- Larry Friedman keynoted an international conference on “Youth and Global Social Movements” at the University of the Azores Oct. 2-4. His presentation was titled “And the World Will be One”(Lennon): Student Activists Take on Ultra-Nationalists and Neo-Liberals, 1968-2018.
- Mark Roseman participated in the 52 German Historikertag, the biennial historian’s conference, held this year in Münster with the theme “divided societies”. He gave the paper “Jews, race and Volk” in the panel “War das Dritte Reich ein Rassenstaat? Kritische Perspektiven“ (Was the Third Reich a racial state? Critical perspectives”
- Tatiana Saburova organized an international workshop "Siberia: Infrastructure and Environment" which took place in IU Europe Gateway in Berlin, Germany, on October 5-7, 2018.
- Rob Schneider gave a presentation, ”From Chuck Tilly’s Living Room to Early Modern Toulouse (and back),” on 28 September at the Department of History, Georgetown University, as one of the William Beik Seminars, a series of talks by Early Modern French historians on their early work.
- Congratulations to Leah Shopkow for winning The William and Edwyna Gilbert Award for the best article in a journal, magazine, or other serial on teaching history, for “How Many Sources Do I Need,” The History Teacher 50, no. 2 (February 2017). More details here.
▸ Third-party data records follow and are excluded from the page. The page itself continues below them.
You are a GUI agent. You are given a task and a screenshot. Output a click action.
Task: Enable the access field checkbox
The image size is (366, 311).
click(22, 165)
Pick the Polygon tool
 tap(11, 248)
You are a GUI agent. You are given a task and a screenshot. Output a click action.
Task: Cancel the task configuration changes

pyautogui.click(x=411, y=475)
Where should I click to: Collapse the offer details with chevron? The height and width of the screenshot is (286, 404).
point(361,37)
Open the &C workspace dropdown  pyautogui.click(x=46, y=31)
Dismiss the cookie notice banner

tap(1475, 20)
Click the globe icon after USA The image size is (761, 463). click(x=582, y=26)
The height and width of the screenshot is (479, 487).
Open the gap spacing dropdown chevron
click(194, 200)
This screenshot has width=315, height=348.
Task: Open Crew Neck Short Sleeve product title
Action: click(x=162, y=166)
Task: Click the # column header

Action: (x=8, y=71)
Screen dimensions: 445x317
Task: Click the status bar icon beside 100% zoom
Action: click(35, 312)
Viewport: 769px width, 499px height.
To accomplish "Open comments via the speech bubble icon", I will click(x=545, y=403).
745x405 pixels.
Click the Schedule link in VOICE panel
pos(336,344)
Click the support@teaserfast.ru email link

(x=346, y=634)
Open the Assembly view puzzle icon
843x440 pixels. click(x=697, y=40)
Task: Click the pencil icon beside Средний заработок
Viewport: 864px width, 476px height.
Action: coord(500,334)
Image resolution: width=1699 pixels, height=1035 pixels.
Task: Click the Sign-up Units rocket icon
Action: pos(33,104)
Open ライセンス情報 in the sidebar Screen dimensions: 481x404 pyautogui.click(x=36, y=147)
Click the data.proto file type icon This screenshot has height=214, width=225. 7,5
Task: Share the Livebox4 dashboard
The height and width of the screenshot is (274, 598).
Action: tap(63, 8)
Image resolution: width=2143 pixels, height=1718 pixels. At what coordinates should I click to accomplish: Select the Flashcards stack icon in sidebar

- On September 15, Ellen Wu spoke on "The Asian American Movement: Enduring Legacy, Continuing Challenges" at the Indiana Civic Leadership Forum in Carmel. The forum was organized by United Chinese Americans, the Indianapolis Chinese Community Center, China United Education Assistance Foundation, the Indiana Asian American Today newspaper and sponsored by Civic Leadership USA. She has also just published her essay "GI Joe Nisei: The Invention of World War II's Iconic Japanese American Soldier" in Warring Over Valor: How Race and Gender Shaped American Military Heroism in the 20th and 21st Centuries, ed. Simon Wendt (Rutgers University Press).
- Mirjam Zadoff‘s biography of Werner Scholem was reviewed in this week’s Times Literary Supplement: “Ruler of the Red Flag”, by Stephen E. Aschheim.